Keratoconus is a degenerative eye disease which leads to the steepening of the cornea and a variety of vision problems. Recently, research has shown that the cause of Keratoconus is an increase in oxidative species (free radicals) which weaken the cornea and make it protrude to form the characteristic bulging out or cone shape exhibited in patients with the condition. This leads to multiple symptoms including blurring of vision, halos, sensitivity to glare and light, and vision at night. Thus far, the most common treatment doctors are prescribing is an invasive and difficult corneal transplant, but there is a new, non-surgical, and effective approach that directly addresses the collagen weakness, Cornea Collagen Cross-Linking.

Cornea cross-linking is not the only alternative to a corneal transplant and other new methods include conductive keratoplasty and Intacs® (intercorneal ring segments). Nevertheless, corneal cross-linking is the leading new treatment for Keratoconus. Corneal cross-linking strengthens the collagen that was previously weakened by the increase in oxidative species. It regenerates the collagen structure and support by providing more cross-links through the addition of riboflavin and a UV-A light for 30 minutes and of course corneal cross-linking. Currently, corneal cross-linking has two methods, with epithelium removal and without.

Epithelium removal is important for the riboflavin and light to cause new bonds and strengthen the structure of the cornea. However, it leads to a longer and more painful recovery time. Furthermore, when the epithelium is scraped off, there are more associated complications including corneal infections/ulcers, corneal infiltrates, corneal scarring, corneal haze, etc. Dr. Boxer Wachler, a pioneer and leading specialist in Keratoconus, was the first surgeon to perform a corneal cross-linking without removing the epithelium. He named this procedure the Holcomb C3-R® after Steve Holcomb, a patient with Keratoconus and one of the four-man team who won the first U.S. Gold Medal in the Bobsled.

Intacs® are becoming ever more popular as a Keratoconus treatment. These intercorneal segments are inserted into the periphery of the cornea after gently separating tissue layers. The small plastic inserts reshape the cornea and correct for the “steepening of the cornea” that is indicative of Keratoconus. This means better overall vision and less of the frustrating and disrupting symptoms of Keratoconus.

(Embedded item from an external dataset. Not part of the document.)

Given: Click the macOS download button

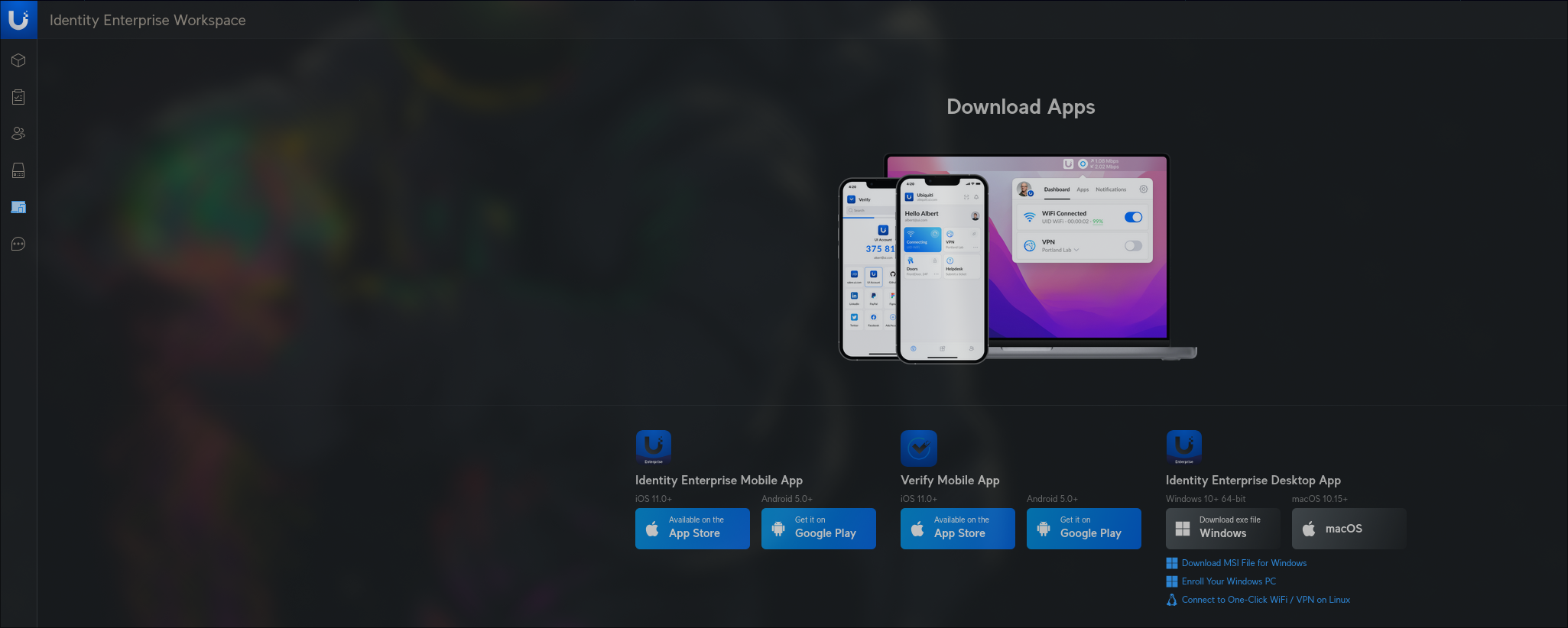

Combining Intacs® and Holcomb C3-R® (Corneal Cross-Linking) Keratoconus specialists have found a treatment that doesn’t require the invasive surgery and painful recovery of a corneal transplant. In fact, the traditional Keratoconus surgery (corneal transplant) is more of a last resort with the variety of alternatives now available.

The negative impact of Keratoconus on quality of life is indisputable and until recently, the treatment was also indisputably difficult to obtain and perform. Now, Keratoconus treatments are available that are proven to work relieving you of the suffering the progressive disease causes. There are two critical considerations when approaching a medical condition. The physician that treats you and the type of treatment you ascertain. If you or a loved one is suffering from Keratoconus make sure to be informed of the disease and the treatments available before getting on that long corneal transplant list.